Reports by Stigi et al. (1) and M’ikanatha et al. (2) in this issue of the journal on changing laboratory practices for the testing of stool specimens illustrate this point, and raise serious issues for clinicians and the public health community. These 2 studies examined different pathogens, but both highlight the need to adapt policies and practices to keep up with rapid technical changes in the clinical laboratory world.

As Stigi et al. demonstrate, laboratory practices of testing for STEC are changing dramatically (1). In their study during 2005–2010, the number of laboratories performing antigen tests for Shiga toxin increased 8-fold. Although more than half of fecal specimens tested in Washington State, USA, were assayed for Shiga toxin, it is worrisome that 13% were tested for toxin alone, without concomitant culture. M’ikanatha et al. similarly reported that in Pennsylvania, USA, the number of laboratories submitting STEC antigen–positive culture broths more than doubled from 2009 through 2011, which indicated a major change in diagnostic practice (2).

For clinical purposes, it is generally sufficient to know that an STEC is present because management of an individual case is seldom dependent on additional subtyping. An unfortunate consequence of the increasing use of nonculture diagnostic tests for AGE is that they do not provide isolates for additional testing by public health laboratories. Public health has traditionally relied upon cultured organisms for further characterization, including subtyping for epidemiologic purposes. For this reason, in 2009 the Centers for Disease Control and Prevention published guidelines for the diagnosis of STEC by clinical laboratories (3). These guidelines recommend simultaneous culture for STEC O157 and for detection of Shiga toxin and forwarding of isolates or Shiga toxin–positive broths to public health laboratories for further characterization.

The study by M’ikanatha et al. also examined laboratory practices regarding identification of Campylobacter spp (2). In their study, use of nonculture diagnostic tests was substantial: in 17% of laboratories that used commercial fecal antigen tests for detecting Campylobacter spp.; all but one used only the antigen assay. As with STEC, such practices result in no isolates being available for additional testing by public health laboratories. For Campylobacter spp., this approach may be of somewhat less concern because in many states this pathogen is not reportable, molecular subtyping is not routinely performed, and outbreaks are relatively rare. However, it is emblematic of the overall trend away from culturing in commercial laboratories.

With the inexorable shift away from traditional laboratory methods in the clinical world, public health laboratories will increasingly face the challenge of having to develop the capacity to routinely isolate, characterize, and subtype pathogens from clinical specimens to gather the information on which epidemiologists have become so dependent. For example, if clinical laboratories diagnose STEC without culture results, outbreak detection will be more difficult. Molecular subtyping is now relied on heavily to identify small clusters of potentially related infections before the number of cases is epidemiologically evident. In many respects, loss of this resource would be a step 2 decades backward to the pre–pulsed-field gel electrophoresis era.

§ **RAW DATA**:

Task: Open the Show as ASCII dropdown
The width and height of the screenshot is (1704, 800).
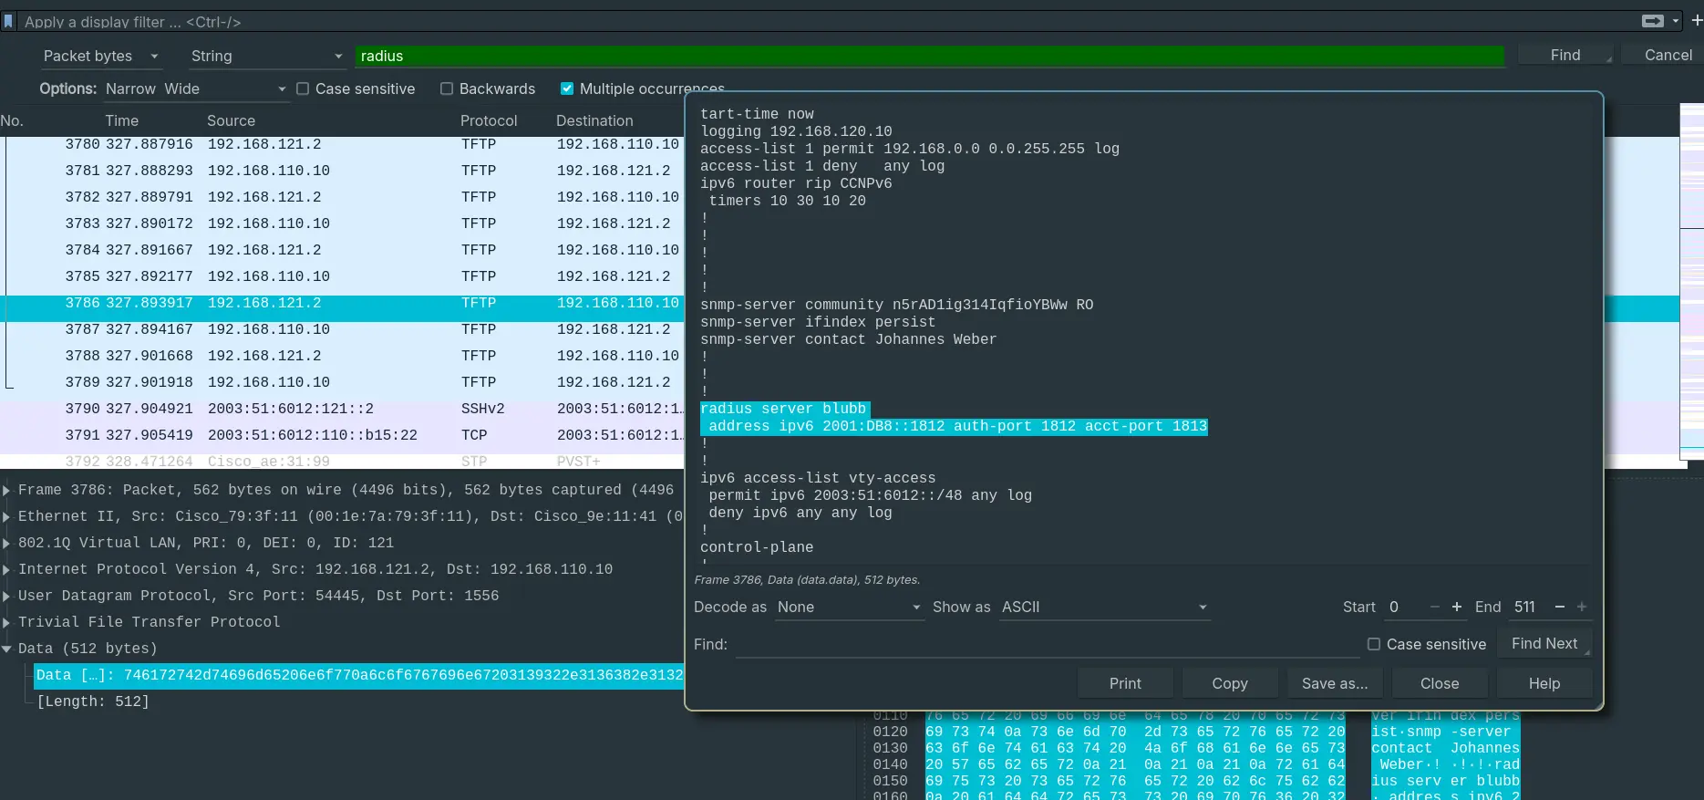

§ **REQUIRED TASKS**:
**1)** In the passage on stool specimen testing, by how much did the number of laboratories performing antigen tests for Shiga toxin increase during 2005–2010?
**2)** List the reasons the passage on stool specimen testing gives for why nonculture testing for Campylobacter spp. may be of somewhat less concern.
**3)** Continue the passage on stool specimen testing from where it stops.

§ **REPLIES**:
**1)** It increased 8-fold.

**2)**
- In many states, the pathogen is not reportable.
- Molecular subtyping is not routinely performed.
- Outbreaks are relatively rare.

**3)**
In addition, implementation of nonculture diagnostic methods introduces a bias in surveillance of AGE. For example, public health surveillance for STEC has traditionally focused on E. coli O157, and culture confirmation is still required for counting these cases in national data (4). In 2000, non-O157 STEC became nationally reportable, but numbers remained low until toxin testing became widely available. The recent rapid increase in reported non-O157 STEC is not unique to the studies reported in this issue (57), and as those cases have increased, the number of reported E. coli O157 cases has decreased. It is likely that a substantial proportion of STECs identified only by antigen testing are O157 (50% in 1 study) (5). Therefore, it is necessary to take changing diagnostic methods into account if trends in AGE are to be assessed accurately.

The sensitivity, specificity, and associated positive and negative predictive values of antigen tests for enteric pathogens also differ from those of culture, which makes it difficult to include the results of such tests as part of the definition of reportable diseases. Although such concerns are valid, policies must be developed that take into account changes in laboratory practices when evaluating trends in these pathogens. Scientific rigor is needed, but one must remember that clinicians respond to test results that they receive, and they trust that commercially performed tests are reliable. Regardless of how accurate is the testing method, the patient is being notified and treated on the basis of these test results, and public health officials must respond promptly on the basis of the information available. Although it is reasonable to keep data on cases of diseases diagnosed by using culture and nonculture methods separate, these data should be monitored so as not to lose essential information regarding the incidence of these diseases.

The repertoire of methods and targets for fecal testing is rapidly expanding. Molecular diagnostics are increasing; improvements include multiplex and quantitative PCR, fluorescence in situ hybridization, and metagenomic analyses (810). It is likely that many isolate-based methods for serotyping, pulsed-field gel electrophoresis, and antimicrobial drug testing will need to transition to sequence-based techniques to remain epidemiologically useful.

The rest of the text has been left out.